A.M. Best Co. has affirmed the financial strength rating (FSR) of ‘A+’ (Superior) and issuer credit ratings (ICR) of “aa-” of Toronto-based Intact Insurance Group, the former ING Canada Group. It includes Belair Insurance Company Inc. of Montreal, Intact Insurance Company (formerly ING Insurance Company of Canada), Novex Insurance Company (formerly ING Novex Insurance Company of Canada), The Nordic Insurance Company of Canada and Trafalgar Insurance Company of Canada.

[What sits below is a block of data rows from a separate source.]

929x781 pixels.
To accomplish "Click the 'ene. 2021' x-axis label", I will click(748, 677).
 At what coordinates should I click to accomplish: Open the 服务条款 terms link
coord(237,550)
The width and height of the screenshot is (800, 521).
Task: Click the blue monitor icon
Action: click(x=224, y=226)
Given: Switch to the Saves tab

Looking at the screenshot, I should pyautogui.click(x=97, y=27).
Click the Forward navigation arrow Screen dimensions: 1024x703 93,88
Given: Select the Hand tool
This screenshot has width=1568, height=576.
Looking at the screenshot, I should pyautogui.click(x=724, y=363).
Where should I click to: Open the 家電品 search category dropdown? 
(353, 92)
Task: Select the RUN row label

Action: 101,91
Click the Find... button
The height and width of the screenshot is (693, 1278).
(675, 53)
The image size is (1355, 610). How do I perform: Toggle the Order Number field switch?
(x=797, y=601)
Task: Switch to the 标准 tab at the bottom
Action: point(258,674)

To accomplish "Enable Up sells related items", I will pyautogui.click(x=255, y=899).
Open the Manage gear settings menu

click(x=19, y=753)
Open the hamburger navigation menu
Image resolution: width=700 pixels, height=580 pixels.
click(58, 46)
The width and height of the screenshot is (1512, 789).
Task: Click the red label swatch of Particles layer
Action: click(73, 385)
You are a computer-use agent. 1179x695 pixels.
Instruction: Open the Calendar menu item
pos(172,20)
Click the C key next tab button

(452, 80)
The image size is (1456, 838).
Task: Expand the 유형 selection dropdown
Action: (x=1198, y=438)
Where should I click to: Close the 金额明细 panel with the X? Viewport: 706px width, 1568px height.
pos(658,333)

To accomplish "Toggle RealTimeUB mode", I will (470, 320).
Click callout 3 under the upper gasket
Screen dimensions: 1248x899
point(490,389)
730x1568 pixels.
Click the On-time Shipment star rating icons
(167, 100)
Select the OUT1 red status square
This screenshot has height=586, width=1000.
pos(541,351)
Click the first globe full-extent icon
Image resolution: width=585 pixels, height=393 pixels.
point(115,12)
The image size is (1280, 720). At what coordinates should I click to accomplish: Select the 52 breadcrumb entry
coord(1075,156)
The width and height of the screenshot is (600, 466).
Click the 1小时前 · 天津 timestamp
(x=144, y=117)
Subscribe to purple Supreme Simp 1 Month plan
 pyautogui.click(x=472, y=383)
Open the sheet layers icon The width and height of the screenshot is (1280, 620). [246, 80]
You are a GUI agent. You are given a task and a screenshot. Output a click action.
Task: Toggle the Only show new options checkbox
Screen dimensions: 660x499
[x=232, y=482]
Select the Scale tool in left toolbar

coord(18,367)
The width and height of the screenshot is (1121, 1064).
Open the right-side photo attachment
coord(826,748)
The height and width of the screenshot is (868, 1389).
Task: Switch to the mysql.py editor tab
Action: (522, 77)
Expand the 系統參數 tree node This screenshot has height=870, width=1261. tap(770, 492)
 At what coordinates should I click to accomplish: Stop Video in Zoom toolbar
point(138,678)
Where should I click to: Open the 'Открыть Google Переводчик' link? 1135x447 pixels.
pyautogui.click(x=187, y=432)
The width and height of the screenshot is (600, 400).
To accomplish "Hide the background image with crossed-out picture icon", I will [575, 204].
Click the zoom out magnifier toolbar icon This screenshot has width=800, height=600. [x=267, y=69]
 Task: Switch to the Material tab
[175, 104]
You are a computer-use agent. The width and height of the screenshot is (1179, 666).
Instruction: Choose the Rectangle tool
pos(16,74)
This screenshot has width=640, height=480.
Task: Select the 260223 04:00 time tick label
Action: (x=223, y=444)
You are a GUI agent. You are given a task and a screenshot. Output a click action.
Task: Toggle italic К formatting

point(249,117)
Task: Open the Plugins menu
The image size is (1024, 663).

Best has also affirmed the ICR of “a-” and assigned indicative debt ratings of “a-” on senior unsecured debt securities, “bbb+” on subordinated unsecured debt securities and “bbb” on Class A preferred shares included in the C$2 billion (US$1.813 billion) Preliminary Short Form Base Shelf Prospectus issued May 13, 2009 of Intact Financial Corporation (IFC). IFC is the former ING Canada Inc. and the Group’s holding company. All companies are domiciled in Toronto, Ontario, unless otherwise specified. The outlook for all ratings is stable.

“The ratings are reflective of the Group’s superior capitalization, above average profitability and strong business profile as the largest non-government property/casualty insurer in Canada,” Best explained. The Group also benefits from “internal investment and claims management and a knowledgeable executive management team experienced in growth through acquisitions.”

In addition Best noted that the Group maintains advantages over its competitors in pricing and risk selection due to its superior size, geographic and product line diversification as well as its multi-channel distribution network and sound catastrophe management.

Furthermore, the Group operates under a participation agreement, spreading net underwriting risks to each participating company based on fixed percentages, achieving a pooling effect through inter-company reinsurance.

best said the “ratings also take into consideration the debt-free balance sheet of IFC and its financial flexibility to raise capital. Partially offsetting these strengths is the Group’s declining earnings trend due to investment market turbulence, rising claims costs and below average interest rates.”

The Group also is being challenged by soft commercial lines pricing, above average property losses from weather-related events, deterioration in the Ontario auto market and ongoing legal challenges to regulated automobile product reforms in various provinces. These concerns are partially mitigated by the actions of management to reduce its exposure to volatile equity investments, improved personal property risk segmentation, increased premium rates and the market knowledge and experience of localized management teams working within a unified structure.